After patch https://lkml.org/lkml/2015/12/21/340 is introduced in
linux kernel, the random gap between stack and heap is increased
from 128M to 36G on 39-bit aarch64. As it is hard to cover this
big range, I think we need to detect heap range dynamically.
Details
Diff Detail
Event Timeline
I only tested this on android with 39-bit aarch64 platform. Let me know if it breaks on other 39-bit aarch64 platforms, or if we have other ways to make things work.
Adhemerval, CC'd, should know better, as he was the one implementing VMA options for AArch64.
Checking on kernel patch it looks like it is not specific to 39-bit VMA, but to all kernel configuration.

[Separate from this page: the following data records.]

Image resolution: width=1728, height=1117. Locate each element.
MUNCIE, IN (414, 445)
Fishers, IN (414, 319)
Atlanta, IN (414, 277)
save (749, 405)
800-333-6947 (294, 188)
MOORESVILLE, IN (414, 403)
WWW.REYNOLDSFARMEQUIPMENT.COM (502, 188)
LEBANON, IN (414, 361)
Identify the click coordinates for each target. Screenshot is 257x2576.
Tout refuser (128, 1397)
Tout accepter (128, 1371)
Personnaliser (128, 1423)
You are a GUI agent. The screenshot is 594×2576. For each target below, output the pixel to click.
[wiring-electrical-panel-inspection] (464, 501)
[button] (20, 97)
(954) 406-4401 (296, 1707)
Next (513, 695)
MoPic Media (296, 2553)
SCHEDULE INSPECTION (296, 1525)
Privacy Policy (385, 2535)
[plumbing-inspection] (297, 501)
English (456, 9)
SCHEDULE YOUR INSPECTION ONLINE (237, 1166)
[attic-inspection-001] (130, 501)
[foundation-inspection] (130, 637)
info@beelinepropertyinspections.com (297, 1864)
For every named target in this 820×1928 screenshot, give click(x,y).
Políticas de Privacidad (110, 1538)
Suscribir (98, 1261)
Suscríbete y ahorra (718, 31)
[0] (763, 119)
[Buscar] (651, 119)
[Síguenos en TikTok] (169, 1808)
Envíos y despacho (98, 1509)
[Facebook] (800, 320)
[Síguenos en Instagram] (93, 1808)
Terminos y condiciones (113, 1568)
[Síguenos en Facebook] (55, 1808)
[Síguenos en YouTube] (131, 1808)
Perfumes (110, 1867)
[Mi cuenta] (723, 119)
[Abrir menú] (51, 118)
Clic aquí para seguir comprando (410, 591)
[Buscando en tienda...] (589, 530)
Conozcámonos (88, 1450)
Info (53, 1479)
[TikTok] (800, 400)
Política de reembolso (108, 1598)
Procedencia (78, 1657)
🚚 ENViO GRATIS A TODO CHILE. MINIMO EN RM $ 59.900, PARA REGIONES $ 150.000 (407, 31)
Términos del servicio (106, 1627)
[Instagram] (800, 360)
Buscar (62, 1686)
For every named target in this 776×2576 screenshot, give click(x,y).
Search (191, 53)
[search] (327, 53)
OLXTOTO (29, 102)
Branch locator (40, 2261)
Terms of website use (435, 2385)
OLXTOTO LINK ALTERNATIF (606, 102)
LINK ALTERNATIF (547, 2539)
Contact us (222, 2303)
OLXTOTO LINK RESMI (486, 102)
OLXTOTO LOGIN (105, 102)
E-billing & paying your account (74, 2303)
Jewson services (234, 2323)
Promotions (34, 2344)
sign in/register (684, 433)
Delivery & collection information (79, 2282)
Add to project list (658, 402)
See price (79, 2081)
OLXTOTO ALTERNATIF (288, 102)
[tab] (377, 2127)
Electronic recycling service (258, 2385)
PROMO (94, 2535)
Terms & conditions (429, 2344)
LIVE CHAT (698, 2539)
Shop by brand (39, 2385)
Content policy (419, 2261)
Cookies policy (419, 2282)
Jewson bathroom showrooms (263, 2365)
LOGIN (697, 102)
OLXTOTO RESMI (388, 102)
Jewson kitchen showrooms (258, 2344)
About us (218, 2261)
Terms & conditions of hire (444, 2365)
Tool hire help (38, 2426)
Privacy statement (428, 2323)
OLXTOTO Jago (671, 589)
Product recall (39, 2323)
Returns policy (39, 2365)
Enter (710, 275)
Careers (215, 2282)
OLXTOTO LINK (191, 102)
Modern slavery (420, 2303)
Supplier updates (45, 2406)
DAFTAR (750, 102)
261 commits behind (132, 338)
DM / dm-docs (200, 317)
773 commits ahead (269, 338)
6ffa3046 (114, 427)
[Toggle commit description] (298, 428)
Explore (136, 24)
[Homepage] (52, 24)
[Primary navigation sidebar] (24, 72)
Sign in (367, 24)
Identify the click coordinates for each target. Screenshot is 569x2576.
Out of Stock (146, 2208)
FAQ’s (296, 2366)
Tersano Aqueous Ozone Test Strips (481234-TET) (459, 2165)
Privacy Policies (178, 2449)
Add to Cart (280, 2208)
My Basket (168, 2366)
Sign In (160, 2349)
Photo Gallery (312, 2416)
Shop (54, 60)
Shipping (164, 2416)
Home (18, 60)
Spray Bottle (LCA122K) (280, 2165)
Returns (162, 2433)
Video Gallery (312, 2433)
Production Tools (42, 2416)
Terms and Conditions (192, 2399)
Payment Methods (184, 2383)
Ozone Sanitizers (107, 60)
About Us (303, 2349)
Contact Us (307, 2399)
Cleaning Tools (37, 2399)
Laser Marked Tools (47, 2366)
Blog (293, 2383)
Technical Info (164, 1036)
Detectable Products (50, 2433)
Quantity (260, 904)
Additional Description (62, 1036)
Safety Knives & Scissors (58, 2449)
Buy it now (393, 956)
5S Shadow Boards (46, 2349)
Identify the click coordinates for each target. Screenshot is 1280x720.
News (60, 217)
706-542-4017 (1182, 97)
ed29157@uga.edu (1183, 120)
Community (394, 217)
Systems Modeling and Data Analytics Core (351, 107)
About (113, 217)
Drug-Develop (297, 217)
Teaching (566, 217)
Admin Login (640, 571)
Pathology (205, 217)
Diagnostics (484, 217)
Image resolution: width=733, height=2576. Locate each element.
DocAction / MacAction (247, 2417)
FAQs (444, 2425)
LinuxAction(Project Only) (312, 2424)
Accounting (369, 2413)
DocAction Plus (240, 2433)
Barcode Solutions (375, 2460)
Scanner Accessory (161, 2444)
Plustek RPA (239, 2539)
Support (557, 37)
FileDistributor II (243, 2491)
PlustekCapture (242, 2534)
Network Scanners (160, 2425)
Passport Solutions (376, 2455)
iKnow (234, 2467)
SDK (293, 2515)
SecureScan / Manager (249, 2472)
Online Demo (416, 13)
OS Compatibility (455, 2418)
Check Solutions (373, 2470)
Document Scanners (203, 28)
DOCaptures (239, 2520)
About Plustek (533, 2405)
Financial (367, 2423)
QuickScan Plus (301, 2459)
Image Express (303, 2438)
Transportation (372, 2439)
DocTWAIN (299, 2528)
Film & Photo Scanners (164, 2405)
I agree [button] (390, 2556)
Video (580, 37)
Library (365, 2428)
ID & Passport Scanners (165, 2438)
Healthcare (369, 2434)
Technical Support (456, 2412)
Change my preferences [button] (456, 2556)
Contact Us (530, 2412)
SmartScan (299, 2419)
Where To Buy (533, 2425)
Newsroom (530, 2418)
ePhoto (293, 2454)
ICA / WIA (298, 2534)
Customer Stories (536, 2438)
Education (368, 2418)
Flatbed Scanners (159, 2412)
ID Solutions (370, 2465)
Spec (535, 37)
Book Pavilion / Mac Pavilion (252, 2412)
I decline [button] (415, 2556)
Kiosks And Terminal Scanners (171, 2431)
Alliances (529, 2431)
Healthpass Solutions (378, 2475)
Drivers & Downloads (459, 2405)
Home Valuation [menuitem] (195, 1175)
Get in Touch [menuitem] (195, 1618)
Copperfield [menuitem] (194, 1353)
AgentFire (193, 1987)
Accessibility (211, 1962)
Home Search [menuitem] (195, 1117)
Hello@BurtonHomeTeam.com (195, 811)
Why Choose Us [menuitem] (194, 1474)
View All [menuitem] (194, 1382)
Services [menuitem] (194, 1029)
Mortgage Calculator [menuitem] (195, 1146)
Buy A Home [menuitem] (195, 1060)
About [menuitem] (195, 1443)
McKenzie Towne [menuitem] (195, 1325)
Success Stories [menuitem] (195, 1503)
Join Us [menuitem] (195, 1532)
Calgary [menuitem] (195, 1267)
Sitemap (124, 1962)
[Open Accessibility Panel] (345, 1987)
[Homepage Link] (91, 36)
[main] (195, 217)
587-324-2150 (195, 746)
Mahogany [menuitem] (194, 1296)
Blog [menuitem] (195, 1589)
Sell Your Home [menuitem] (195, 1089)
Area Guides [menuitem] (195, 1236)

So instead of just setting it to 39-bit VMA I would rather make it default for aarch64 on all current
supported VMAs.
lib/tsan/rtl/tsan_platform_linux.cc | ||
---|---|---|
274 | llvm-lit is accusing "Line ends in whitespace. Consider deleting these extra spaces." for lini 272. |
lib/tsan/rtl/tsan_platform.h | ||
---|---|---|
667 | This sounds odd... I thought we had moved TSAN to dynamic VMA detection, too... |
The mapping become more and more messy. But I don't see any simple solution, so I guess I am OK with this.
Are there any objections from ARM people?
We also have problems on x86, modules have moved to 0x5555 without ASRL.
If we agree to have 1 memory access in mem->shadow translation, we could split address space into, say, 256 parts and have arbitrary mapping between these parts. Something long the lines of:
uptr mapping[256];
uptr MemToShadow(uptr x) {
return (x << 2) ^ mapping[x >> kAddressShift];
}
This would allow a platform to have up to 50 regions with user memory arbitrary mapped onto 50*4 shadow regions.
Just thinking aloud.
lib/tsan/rtl/tsan_platform.h | ||
---|---|---|
610 | It should be faster to use [kHeapMemBeg, kHeapMemBeg + kHeapMemSize) instead of [kHeapMemBeg, kHeapMemEnd). Because kHeapMemSize is a const. |
I think using uptr mapping[256]; is a better solution to remove current complex logic.
I think using uptr mapping[256]; is a better solution to remove current complex logic.
Just in case, don't start working on it yet :)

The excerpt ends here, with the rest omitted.